Cefaclor is a semisynthetic β-lactam antibiotic drug belonging to the cephalosporin subgroup. Like all β-lactams, cefaclor readily reacts with tissue proteins in vivo, thereby sensitizing susceptible individuals. The allergenic determinants (epitopes) of cephalosporins such as cefaclor are not fully known. This is a consequence of the unstable structures which are formed upon reaction with lysine amino groups in proteins. The primary unstable conjugates are rapidly degraded and transformed into structures where the six-membered dihydrothiazine ring is absent (1-2).
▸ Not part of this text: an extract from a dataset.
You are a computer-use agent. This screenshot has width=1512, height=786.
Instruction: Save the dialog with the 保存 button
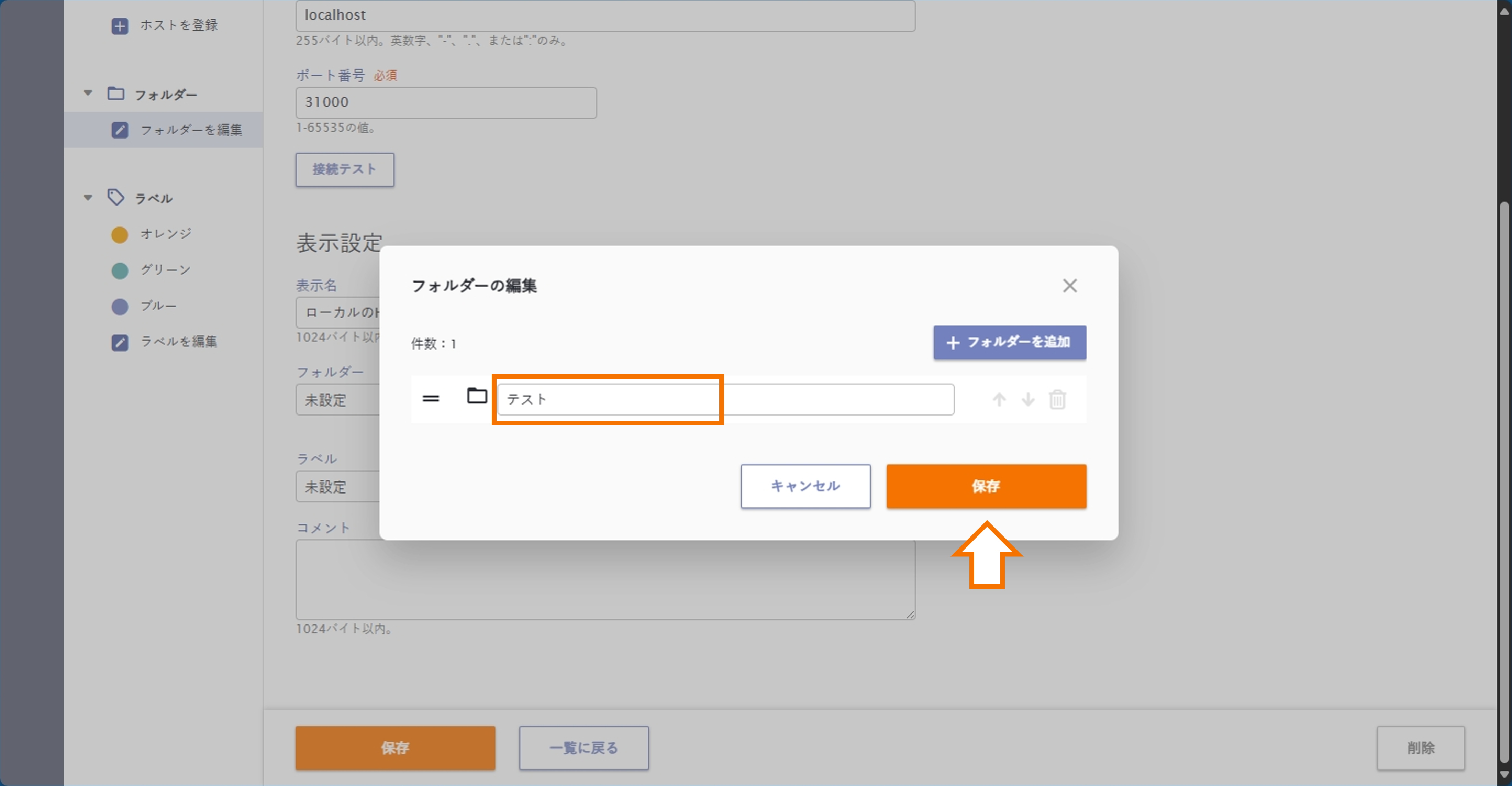[x=986, y=486]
Cefaclor is an antibiotic for oral use and exposure to the allergen occurs by gastrointestinal absorption. Exposure can also occur upon inhalation, especially as an occupational hazard during manufacturing.
Cross-reactivity may exist between cephalosporins with similar C-7 side-chains and between cephalosporins and penicillins with identical side-chains (3). In practise, this means cefaclor may cross-react with cephalosporins such as cephalexin, cephaloglycin, and cefatrizine and semi-synthetic penicillins such as ampicillin and amoxicillin. These potentially cross-reactive β-lactams should therefore be used with caution in a cefaclor-allergic patient.
Immediate reactions (maximum 1 hour after drug intake) have the highest probability of being IgE-mediated. Clinical pictures typical for immediate reactions to β-lactams are urticaria, with or without angioedema, and anaphylaxis. Anaphylactic reactions to cefaclor have been reported since the 80’s (4). Hama and Mori reported 1988 a high incidence of anaphylactic reactions to cefaclor (5). Other kinds of hypersensitivity reactions (non IgE-mediated) to cefaclor include “serum-sickness” and erythema multiforma (6).
IgE antibodies to cefaclor have been detected in vitro in some recent studies by Korean and Spanish teams. Thus, Kim and co-workers described 4 cases of anaphylaxis caused by cefaclor in which a specific IgE response to cefaclor was demonstrated using an ELISA (7). In Spain, Torres and her team evaluated the in vitro IgE response to cefaclor in 7 patients who had experienced anaphylaxis or urticaria (8).
Compiled by Dr Lennart Venemalm, Phadia
- Venemalm, L. Pyrazinone Conjugates as Potential Cephalosporin Allergens. Bioorg Med Chem Lett 2001; 11: 1869-70.
- Perez-Inestrosa, E., Suau, R., Montanez, M.I., Rodriguez, R., Mayorga, C., Torres, M.J., Blanca, M. Cephalosporin chemical reactivity and its immunological implications. Curr Opin Allergy Clin Immunol 2005; 5: 323-30.
- Antunez, C., Blanca-Lopez, N., Torres, M.J., Mayorga, C., Perez-Inestrosa, E., Montanez, M.I., Fernandez, T., Blanca, M. Immediate allergic reactions to cephalosporins: Evaluation of cross-reactivity with a panel of penicillins and cephalosporins. J Allergy Clin Immunol 2006; 117: 404-10.
- Nishioka, K., Katayama, I., Kobayashi, Y., Takijiri, C. Anaphylaxis due to cefaclor hypersensitivity. J Dermatol 1986; 13 (3): 226-27.
- Hama, R., Mori, K. High incidence of anaphylactic reactions to cefaclor. Lancet 1988 Jun 11; 1: 1331.
- Joubert, G.I., Hadad, K., Matsui, D., Gloor, J., Rieder, M.J. Selection of treatment of cefaclor-associated urticarial, serum sickness-like reactions and erythema multiforme by emergency pediatricians: lack of a uniform standard of care. Can J Clin Pharmacol 1999; 6(4): 197-01.
- Kim, S.H., Choi, J.H., Park, H.S. Heterogeneity of the IgE response to allergenic determinants of cefaclor in serum samples from patients with cefaclor-inuced anaphylaxis. Ann Allergy Asthma Immunol 2005; 94(6): 700-04.
- Antunez, C., Blanca-Lopez, N., Torres, M.J., Mayorga, C., Perez-Inestrosa, E., Montanez, M.I., Fernandez, T., Blanca, M. Immediate allergic reactions to cephalosporins: Evaluation of cross-reactivity with a panel of penicillins and cephalosporins. J Allergy Clin Immunol 2006; 117(2): 404-10.